Favorable weather this week is aiding the fight against a wildfire in California’s Gold Country that has forced evacuations in two counties.

The Electra Fire had burned 6.4 square miles of rural terrain but was 40% contained as of Wednesday evening without any buildings burned, the California Department of Forestry and Fire Protection reported.

In addition, about 17% of the fire’s was declared controlled, meaning there wasn’t any smoke or any hotspots within the fire perimeter in that area, Cal Fire said.

"Humidity recovery in the early morning hours moderated fire activity," Cal Fire said.

Some evacuation orders were lifted.

The fire erupted Monday afternoon in the foothills of the Sierra Nevada, forcing evacuations in Amador neighboring Calaveras counties. However, some Amador County evacuations were downgraded to warnings on Wednesday.

Cal Fire said the number of threatened structures remained at 1,217 but there were no reports of structures destroyed or damaged. One firefighter has been injured.

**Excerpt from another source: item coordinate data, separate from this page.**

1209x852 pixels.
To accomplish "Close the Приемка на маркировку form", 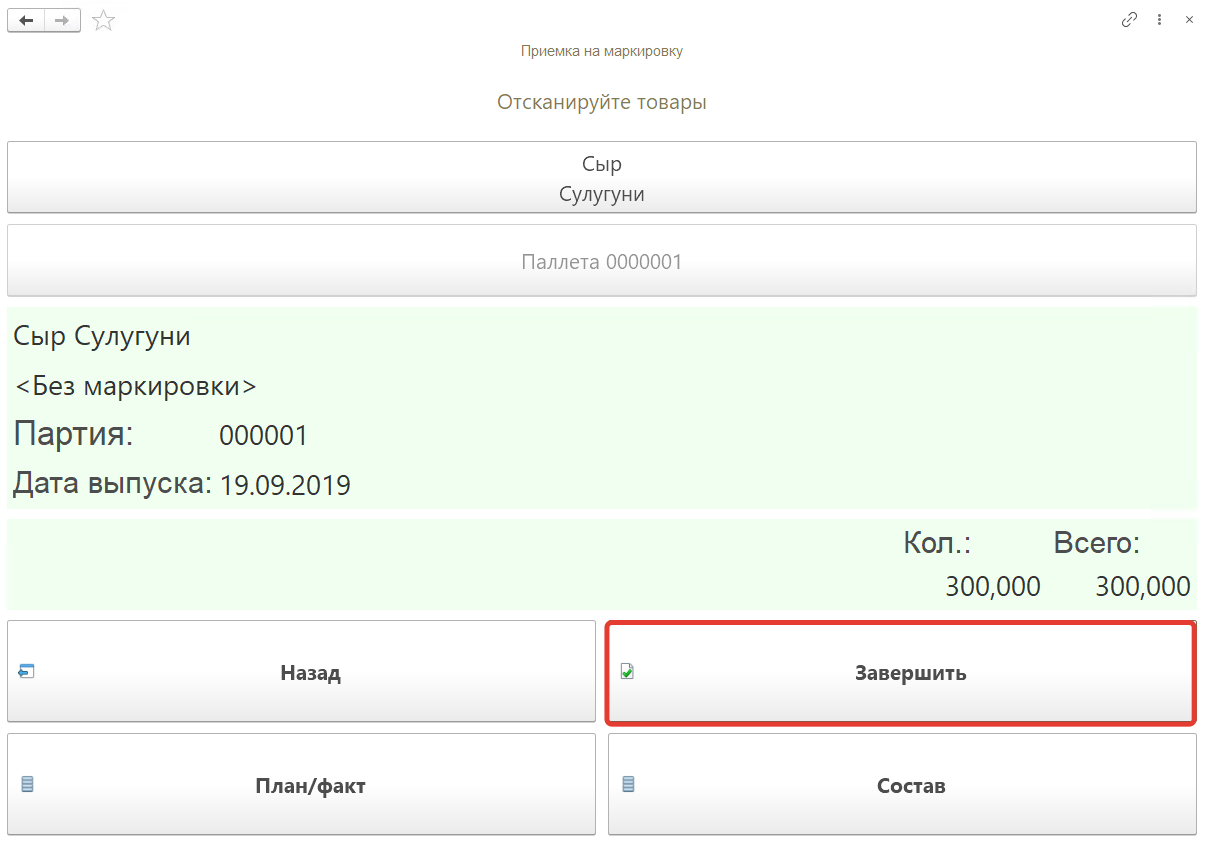I will [1189, 19].
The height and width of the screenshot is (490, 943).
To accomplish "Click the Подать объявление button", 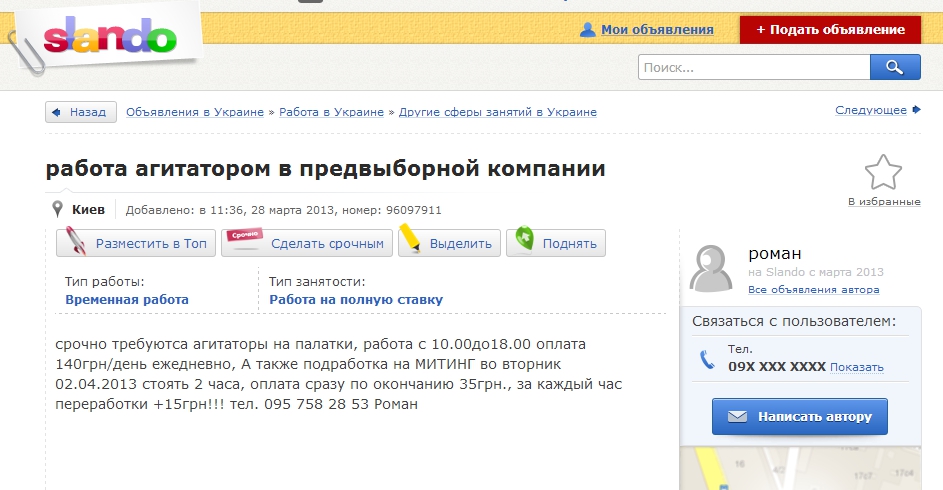I will [830, 30].
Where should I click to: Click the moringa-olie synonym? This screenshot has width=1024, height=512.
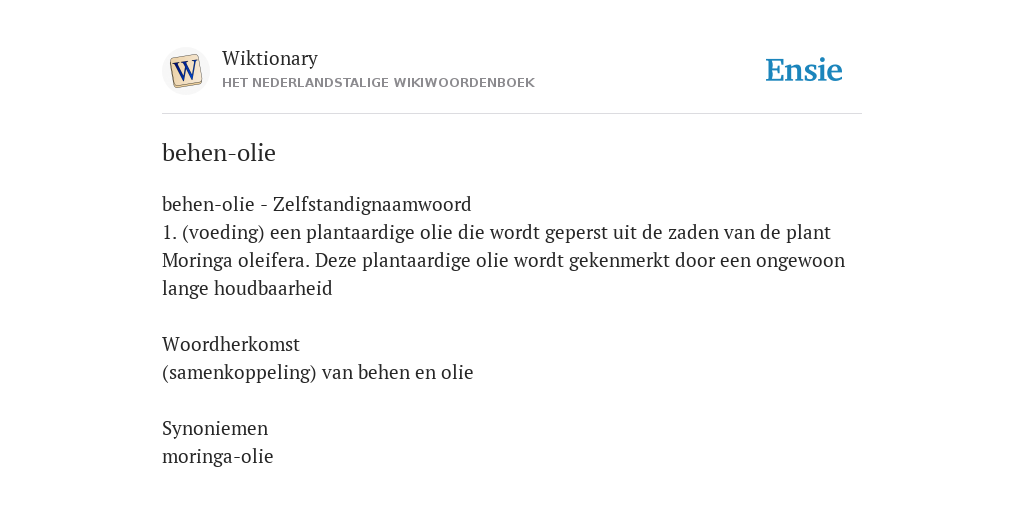[217, 456]
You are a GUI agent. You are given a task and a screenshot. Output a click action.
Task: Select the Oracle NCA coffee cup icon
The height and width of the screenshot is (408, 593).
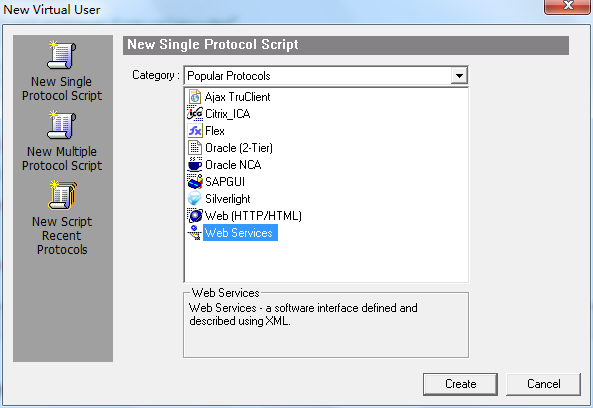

The National Weather Service said overnight infrared satellite imagery showed a "waning heat signature" from the fire as relative humidity levels reached 75% to 90% and northerly winds were generally light. Westerly breezes were expected by afternoon.

The fire started at a recreation area along a river where people were celebrating July Fourth. 

The cause remained under investigation, but Amador County Sheriff Gary Redman has said the location could suggest fireworks or a barbecue as a cause.